# Lesson 6 — Evaluate, Prompt, and Add Simple Safety
**Goal:** Measure model quality (perplexity), practice prompting, and implement a tiny safety/guardrails layer.

**What you'll learn**
- Perplexity on held-out text
- Prompt patterns (role, constraint, examples)
- Simple rule-based safety screen (demo)


In [None]:

import math, re
from pathlib import Path
import torch

# We'll reuse Lesson 4's character-level model if available.
# Otherwise, demonstrate perplexity with n-gram from Lesson 3 re-implemented quickly.

data_dir = Path("../data")
text = ""
for fname in ["space.txt","animals.txt","minecraft.txt"]:
    text += (data_dir / fname).read_text(encoding="utf-8") + "\n"
tokens = re.findall(r"[a-zA-Z']+|[.,!?;:]", text.lower())


In [None]:

# Simple bigram LM for evaluation demo
import collections, math, random
def ngrams(tokens, n):
    for i in range(len(tokens)-n+1):
        yield tuple(tokens[i:i+n])

def train_bigram(tokens, k=0.5):
    counts = collections.Counter(ngrams(tokens, 2))
    ctx_counts = collections.Counter(ngrams(tokens, 1))
    vocab = sorted(set(tokens))
    V = len(vocab)
    def prob(context, w):
        c = counts[(context,w)]
        ctx = ctx_counts[(context,)]
        return (c + k) / (ctx + k*V)
    return prob, vocab

bigram, V = train_bigram(tokens, k=0.5)

def cross_entropy(prob, vocab, tokens):
    split = int(0.8*len(tokens))
    test = tokens[split:]
    H = 0.0
    count = 0
    for i in range(1, len(test)):
        p = max(prob(test[i-1], test[i]), 1e-12)
        H += -math.log2(p)
        count += 1
    return H/max(count,1), 2**(H/max(count,1))

H, ppl = cross_entropy(bigram, V, tokens)
print(f"Bigram perplexity on held-out: {ppl:.2f}")



## Prompting patterns (for larger LLMs)
When you use a bigger model (like GPT-2/3+), structure prompts with:
- **Role/Goal:** “You are a helpful math tutor…”
- **Constraints:** “Use steps, show equations.”
- **Examples:** Few-shot demonstrations.
- **Checks:** “Double-check arithmetic.”
Try these patterns when using your fine-tuned model (Lesson 5) or an API.

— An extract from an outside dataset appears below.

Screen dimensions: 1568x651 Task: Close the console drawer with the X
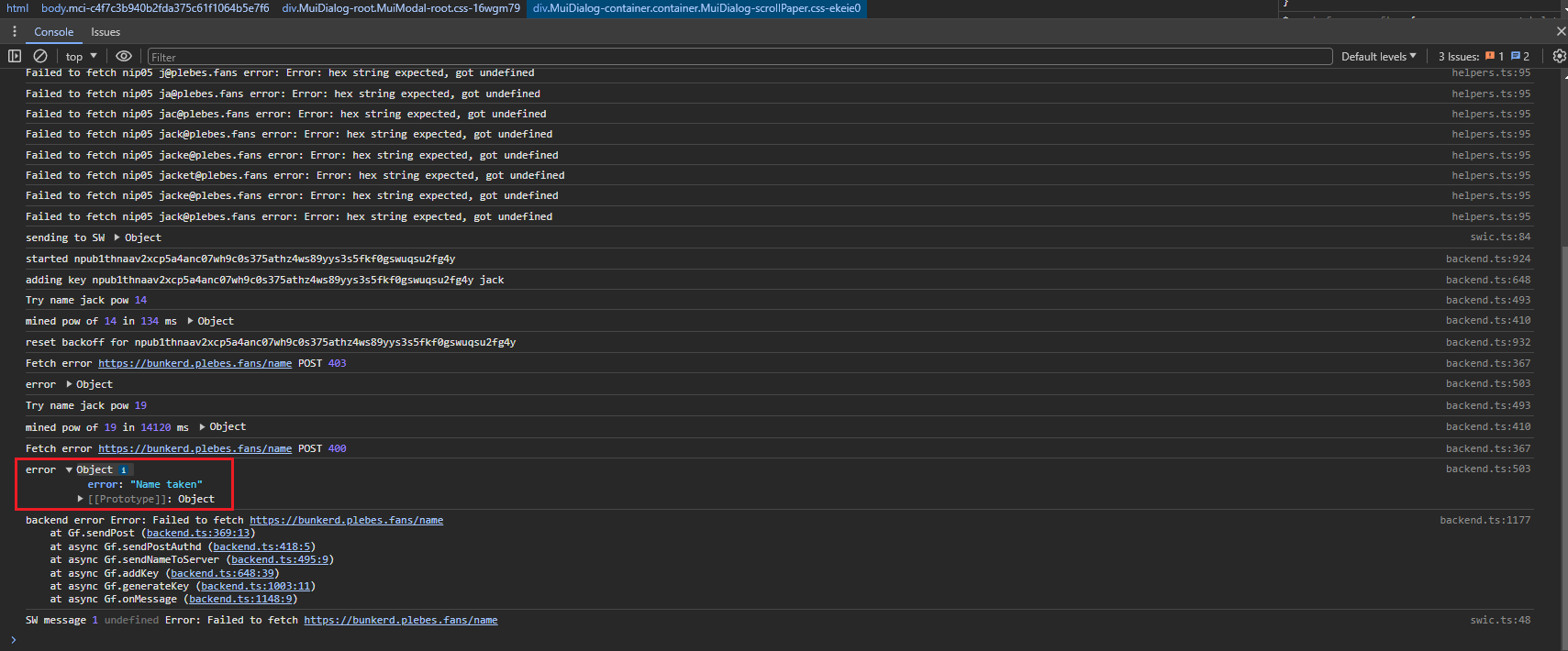tap(1561, 31)
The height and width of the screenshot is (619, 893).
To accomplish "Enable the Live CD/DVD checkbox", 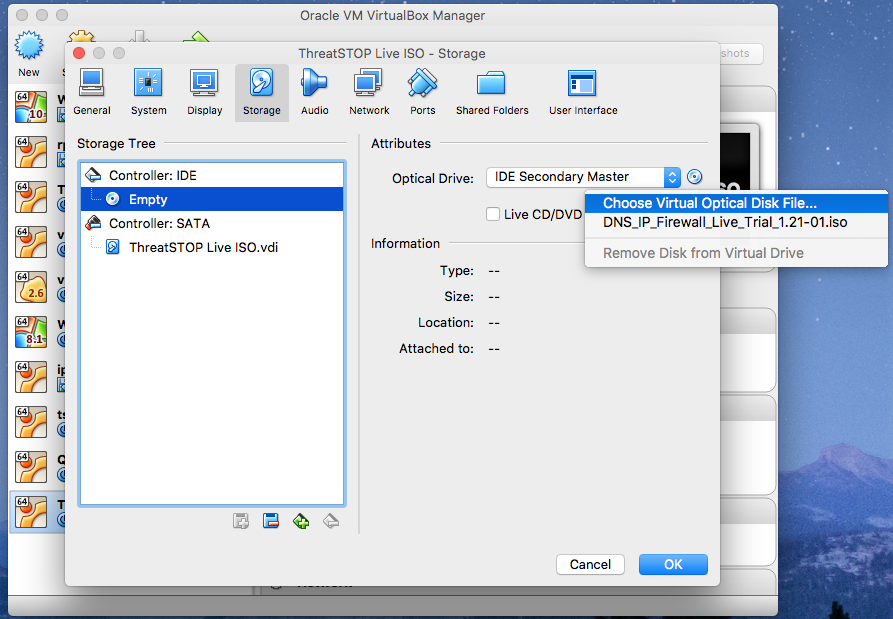I will pos(493,214).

## Simple Safety Filter (demo)
Below is a tiny demonstration of *rule-based* screening (e.g., reject if input matches forbidden patterns).
This is **not** a complete safety system—just a conceptual intro.


In [None]:

FORBIDDEN = [
    r"how to make a bomb",
    r"credit card number",
    r"social security number",
]

def safe_input(user_text):
    t = user_text.lower()
    for pat in FORBIDDEN:
        if re.search(pat, t):
            return False, f"Blocked by rule: {pat}"
    return True, "ok"

tests = [
    "Tell me a Minecraft story about wolves",
    "how to make a bomb from household items",
    "What's a credit card number?"
]
for t in tests:
    ok, msg = safe_input(t)
    print(f"{t!r} -> {ok}, {msg}")



### Challenges
- Extend evaluation to trigram or your tiny Transformer (compute NLL over held-out chars).
- Expand safety rules responsibly (or learn about modern techniques like RLHF).